Ook zijn er enkele kasschuiven geweest onder het SZA-kader. De grootste is een kasschuif die voortvloeit uit de budgettaire verwerking van de onderuitputting voorfinanciering bijstand in 2016 en de bijpassende kasschuif naar latere jaren.

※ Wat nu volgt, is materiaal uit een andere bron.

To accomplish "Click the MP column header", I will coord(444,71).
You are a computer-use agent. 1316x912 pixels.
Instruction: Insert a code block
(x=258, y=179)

De post «Overig» bevat diverse mee- en tegenvallers binnen het SZA-kader. Zo zijn de uitkeringslasten van de Aanvullende Inkomensvoorziening Ouderen (AIO) hoger uitgevallen dan geraamd. Er waren meer AIO-gerechtigden en de hoogte van de gemiddelde uitkering was hoger dan verwacht. De uitkeringslasten van de Algemene Kinderbijslagwet (AKW) zijn juist lager dan verwacht. Er waren minder AKW-gerechtigden en er kwamen minder huishoudens in aanmerking voor AKW+ dan geraamd. De AKW+ is een bedrag voor alleenstaanden of alleenverdieners die voor een gehandicapt kind zorgen.